Reference (FA, year)	Age (yrs)	Etiology/Imaging	Coil Position	rTMS intensity	rTMS frequency	Train duration	No of trains	Outcome	Adverse events
Prsent Case, 2022	10 mo.	POLG1 mitochondrial mutation	Sz focus	50% MO	10 Hz	1 s	120	Clinical seizures stopped and resumed in 2 days, no further sessions	None
Graff-Guerrerro 2004 10	7	focal cortical atrophy on MRI	Sz focus	50% MO	20 Hz	2 s	15	Clinical seizures became intermittent and stopped in 24 h	None
Graff-Guerrerro 2004 10	11	focal cortical atrophy on MRI	Sz focus	128% MT	20 Hz	2 s	15	No clinical change, improved EEG	None
Schrader 2005 17	48	normal MRI	Sz focus	100% MT	0.5 Hz	900 s	16	Clincal seizures decreased during rTMS, decreased further post-rTMS	None
Misawa 2005 11	31	cortical dysplasia	Sz focus	90% MT	0.5 Hz	200 s	1	Clinical seizures stopped, resumed in 2 months, stopped with repeat session	None
Morales 2005 11	8	neuronal ceroid lipofuscinosis	Sz focus	100% MO	6 Hz, then 1 Hz	6 Hz: 5 s1 Hz: 600 s	3	No change	None
Morales 2005 11	16	perinatal stroke	Sz focus	76% MO	6 Hz, then 1 Hz	6 Hz: 5 s1 Hz: 900 s	2	No change	Mild headache
Agac 2021 19	33	autoimmune	NA	NA	NA	NA	NA	Complete seizure resolution of unclear duration	NA

The choice of stimulation intensity based on resting motor threshold (RMT), or the minimum intensity required to induce a motor response in 50% of trials, is standard practice for determining TMS dose. RMT is typically different for children and adults, with children requiring higher motor thresholds than adults. This difference is theorized to be due to lower degrees of myelination and the technical difficulty of using a large coil on a small brain [20]. This inverse relationship makes designing safer TMS protocols for children more difficult, reinforcing the need and value of reported pediatric cases. Unfortunately, as additional rTMS therapy was declined in this case, the effect of repeated sessions is unclear though one may suspect that any relief would have been temporary given the widespread cortical degeneration seen in POLG1 mutations [21].

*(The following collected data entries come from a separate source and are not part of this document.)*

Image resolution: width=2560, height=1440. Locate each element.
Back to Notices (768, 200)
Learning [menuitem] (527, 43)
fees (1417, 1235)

We demonstrate rTMS can successfully interrupt ongoing seizures in refractory EPC in children as young as 10 months old. Notably, in this case, the diagnosis of a mitochondrial POLG mutation was unknown when rTMS was applied. Recently, in a different variant of POLG-mutation (A467T), ongoing EPC was successfully treated with transcranial direct current stimulation (tDCS) in an adolescent [22]. Most case series thus far have grouped results of pediatric and adult EPC, though the etiology of EPC is likely different in these two populations and theoretically, children may be better candidates than adults because of their capacity for cortical plasticity. More studies with a longer length of follow-up are needed on the safety and efficacy of rTMS treatment for refractory EPC in children.

Funding

This research did not receive any specific grant from funding agencies in the public, commercial, or not-for-profit sectors.

Declaration of Competing Interest

The authors declare that they have no known competing financial interests or personal relationships that could have appeared to influence the work reported in this paper.